Each entry needs to appear again, retyped exactly as it is below.

GIVEN DATA =>

════════════════

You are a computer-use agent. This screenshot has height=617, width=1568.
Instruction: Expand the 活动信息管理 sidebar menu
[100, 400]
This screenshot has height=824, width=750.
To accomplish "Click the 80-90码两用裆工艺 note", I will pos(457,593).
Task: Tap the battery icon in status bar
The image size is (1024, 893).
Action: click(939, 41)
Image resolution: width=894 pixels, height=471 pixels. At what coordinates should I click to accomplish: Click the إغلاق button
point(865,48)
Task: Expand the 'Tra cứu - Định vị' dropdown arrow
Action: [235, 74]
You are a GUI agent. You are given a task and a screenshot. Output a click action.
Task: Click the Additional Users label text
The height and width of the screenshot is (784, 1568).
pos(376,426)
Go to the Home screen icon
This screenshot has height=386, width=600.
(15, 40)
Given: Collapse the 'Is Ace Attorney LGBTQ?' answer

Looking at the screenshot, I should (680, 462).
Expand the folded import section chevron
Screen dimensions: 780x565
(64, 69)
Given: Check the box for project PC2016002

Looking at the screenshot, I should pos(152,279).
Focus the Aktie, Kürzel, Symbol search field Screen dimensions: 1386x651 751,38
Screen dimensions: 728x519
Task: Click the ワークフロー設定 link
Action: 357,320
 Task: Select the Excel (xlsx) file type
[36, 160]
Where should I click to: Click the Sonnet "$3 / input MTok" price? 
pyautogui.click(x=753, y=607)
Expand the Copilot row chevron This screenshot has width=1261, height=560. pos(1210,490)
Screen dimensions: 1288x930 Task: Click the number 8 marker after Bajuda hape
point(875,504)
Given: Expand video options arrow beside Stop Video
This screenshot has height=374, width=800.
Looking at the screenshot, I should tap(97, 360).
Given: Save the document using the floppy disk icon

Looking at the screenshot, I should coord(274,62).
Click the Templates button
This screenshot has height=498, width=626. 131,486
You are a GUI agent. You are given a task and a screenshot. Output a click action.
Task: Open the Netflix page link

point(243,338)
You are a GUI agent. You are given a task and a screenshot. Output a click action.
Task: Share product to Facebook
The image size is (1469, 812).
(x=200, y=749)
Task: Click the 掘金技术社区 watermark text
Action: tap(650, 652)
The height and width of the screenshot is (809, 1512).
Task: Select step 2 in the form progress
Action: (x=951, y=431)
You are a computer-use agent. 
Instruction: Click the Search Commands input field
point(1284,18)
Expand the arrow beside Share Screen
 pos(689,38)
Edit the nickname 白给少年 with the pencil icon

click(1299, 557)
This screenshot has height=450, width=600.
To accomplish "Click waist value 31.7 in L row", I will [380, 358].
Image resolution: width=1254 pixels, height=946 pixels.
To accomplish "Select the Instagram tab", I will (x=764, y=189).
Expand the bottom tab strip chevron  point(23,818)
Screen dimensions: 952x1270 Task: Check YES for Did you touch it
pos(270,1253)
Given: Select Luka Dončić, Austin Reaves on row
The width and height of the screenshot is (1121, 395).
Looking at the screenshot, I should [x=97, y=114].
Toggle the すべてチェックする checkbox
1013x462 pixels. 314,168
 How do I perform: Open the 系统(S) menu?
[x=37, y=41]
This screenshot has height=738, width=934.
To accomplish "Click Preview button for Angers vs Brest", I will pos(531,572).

════════════════

EXERCISE SOLUTION =>
You are a computer-use agent. This screenshot has height=617, width=1568.
Instruction: Expand the 活动信息管理 sidebar menu
[100, 400]
This screenshot has height=824, width=750.
To accomplish "Click the 80-90码两用裆工艺 note", I will pos(457,593).
Task: Tap the battery icon in status bar
The image size is (1024, 893).
Action: click(939, 41)
Image resolution: width=894 pixels, height=471 pixels. At what coordinates should I click to accomplish: Click the إغلاق button
point(865,48)
Task: Expand the 'Tra cứu - Định vị' dropdown arrow
Action: [235, 74]
You are a GUI agent. You are given a task and a screenshot. Output a click action.
Task: Click the Additional Users label text
The height and width of the screenshot is (784, 1568).
pos(376,426)
Go to the Home screen icon
This screenshot has height=386, width=600.
(15, 40)
Given: Collapse the 'Is Ace Attorney LGBTQ?' answer

Looking at the screenshot, I should (680, 462).
Expand the folded import section chevron
Screen dimensions: 780x565
(64, 69)
Given: Check the box for project PC2016002

Looking at the screenshot, I should pos(152,279).
Focus the Aktie, Kürzel, Symbol search field Screen dimensions: 1386x651 751,38
Screen dimensions: 728x519
Task: Click the ワークフロー設定 link
Action: 357,320
 Task: Select the Excel (xlsx) file type
[36, 160]
Where should I click to: Click the Sonnet "$3 / input MTok" price? 
pyautogui.click(x=753, y=607)
Expand the Copilot row chevron This screenshot has width=1261, height=560. pos(1210,490)
Screen dimensions: 1288x930 Task: Click the number 8 marker after Bajuda hape
point(875,504)
Given: Expand video options arrow beside Stop Video
This screenshot has height=374, width=800.
Looking at the screenshot, I should tap(97, 360).
Given: Save the document using the floppy disk icon

Looking at the screenshot, I should coord(274,62).
Click the Templates button
This screenshot has height=498, width=626. 131,486
You are a GUI agent. You are given a task and a screenshot. Output a click action.
Task: Open the Netflix page link

point(243,338)
You are a GUI agent. You are given a task and a screenshot. Output a click action.
Task: Share product to Facebook
The image size is (1469, 812).
(x=200, y=749)
Task: Click the 掘金技术社区 watermark text
Action: tap(650, 652)
The height and width of the screenshot is (809, 1512).
Task: Select step 2 in the form progress
Action: (x=951, y=431)
You are a computer-use agent. 
Instruction: Click the Search Commands input field
point(1284,18)
Expand the arrow beside Share Screen
 pos(689,38)
Edit the nickname 白给少年 with the pencil icon

click(1299, 557)
This screenshot has height=450, width=600.
To accomplish "Click waist value 31.7 in L row", I will [380, 358].
Image resolution: width=1254 pixels, height=946 pixels.
To accomplish "Select the Instagram tab", I will (x=764, y=189).
Expand the bottom tab strip chevron  point(23,818)
Screen dimensions: 952x1270 Task: Check YES for Did you touch it
pos(270,1253)
Given: Select Luka Dončić, Austin Reaves on row
The width and height of the screenshot is (1121, 395).
Looking at the screenshot, I should [x=97, y=114].
Toggle the すべてチェックする checkbox
1013x462 pixels. 314,168
 How do I perform: Open the 系统(S) menu?
[x=37, y=41]
This screenshot has height=738, width=934.
To accomplish "Click Preview button for Angers vs Brest", I will pos(531,572).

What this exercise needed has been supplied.